On Wed, Jul 28, 2021 at 04:39:39PM +0200, Josh Good
<postfix.2016...@naleco.com> wrote:
Hello everybody.
I've been made aware of this communication recently received at some
site whose email is managed on-premises (i.e., not outsourced to any
big mailbox provider in the "cloud"):
> From: Rhenus Logistics <no_re...@es.rhenus.com>
> Sent: 30 June 2021 17:05
> To: [omitted]
> Subject: Email con TLS inferior a 1.2 / Email with TLS less than 1.2
>
> Good Afternoon,
> We inform you that due to Rhenus security policies, as of 08/01/2021
> receiving of emails that do not comply with version 1.2 of the TLS
> protocol will be restricted.
> All emails sent in particular to the domain @es.rhenus.com and in
> general to any Rhenus domain @*.rhenus.com must be sent with the TLS
> 1.2 protocol or higher.
> Any mail received without fulfilling this condition will be rejected
> by our server.
> Please forward this message to your IT department for consideration
> and action.
> If you have any questions, please head over your Rhenus contact
>
> IT //SERVICES
The above could mean that starting 08/01/2021 their TLS support will
only support TLS 1.2 (and not any earlier TLS version) with their
inbound SMTP servers remaining configured in "opportunistic TLS" mode
--- or it could be read as if they will enable "smtpd_enforce_tls = yes"
(or "smtpd_tls_security_level = encrypt") in their inbound SMTP servers
(I don't know if they are using Postfix, but you get what I mean).
If the case is the second one, is that a current trend? Has rfc2487
been obsoleted and mandatory TLS is now considered "industry standard"
in publicly-referenced SMTP server?
I've tried to contact Rhenus IT Services to inquire about this, but my
phone calls haven't gone through. So I thought I may as well ask this
list if this a single case or the "new normal"...
On 29.07.21 10:26, raf wrote:
RFC2487 has been obsoleted, but only because it's been
replaced by RFC3207, and then further updated by
RFC7817. It hasn't gone away.

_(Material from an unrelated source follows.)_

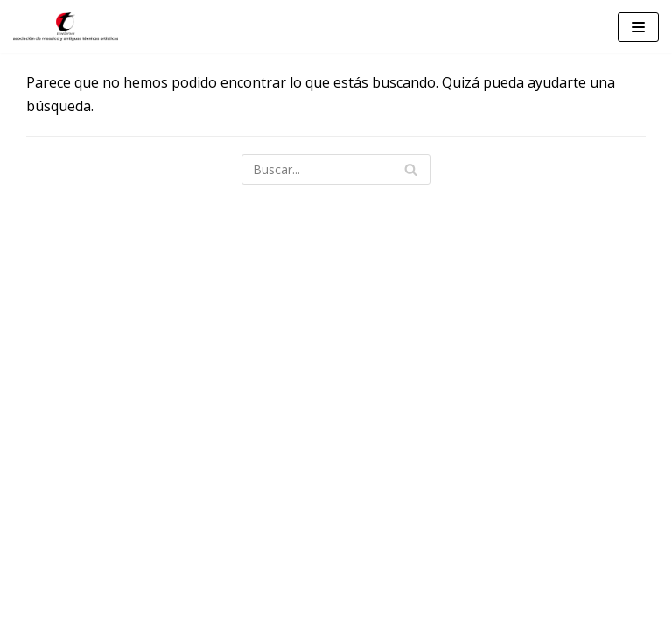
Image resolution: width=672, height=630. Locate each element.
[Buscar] (336, 169)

It's just been updated.
note that both 2487 and 3207 just describe how to upgrade from plaintext to
TLS connection. They don't describe if/when to upgrade and what to do if the
upgrade is not possible (or fails)
On my little personal mail server, 75% of incoming
connections to port 25 are plaintext. Only 25% use
STARTTLS (by definition). Disabling STARTTLS would
be a disaster, and stop all incoming mail.
you apparently mean:
"Requiring STARTTLS would be a disaster, and stop 75% of incoming mail"
I'm sure that Rhenus will still use STARTTLS on port
25. They'll just require STARTTLS to be used and
they'll only support TLSv1.2+. The only alternative
would be to close port 25, use port 465 (TLS-only)
instead, and hope that all mail servers that want to
send them email try to use port 465. But that's not
going to happen.
many of mailservers refuse unauthenticated mail on port 465, so this is
no-go.
--
Matus UHLAR - fantomas, uh...@fantomas.sk ; http://www.fantomas.sk/
Warning: I wish NOT to receive e-mail advertising to this address.
Varovanie: na tuto adresu chcem NEDOSTAVAT akukolvek reklamnu postu.
WinError #99999: Out of error messages.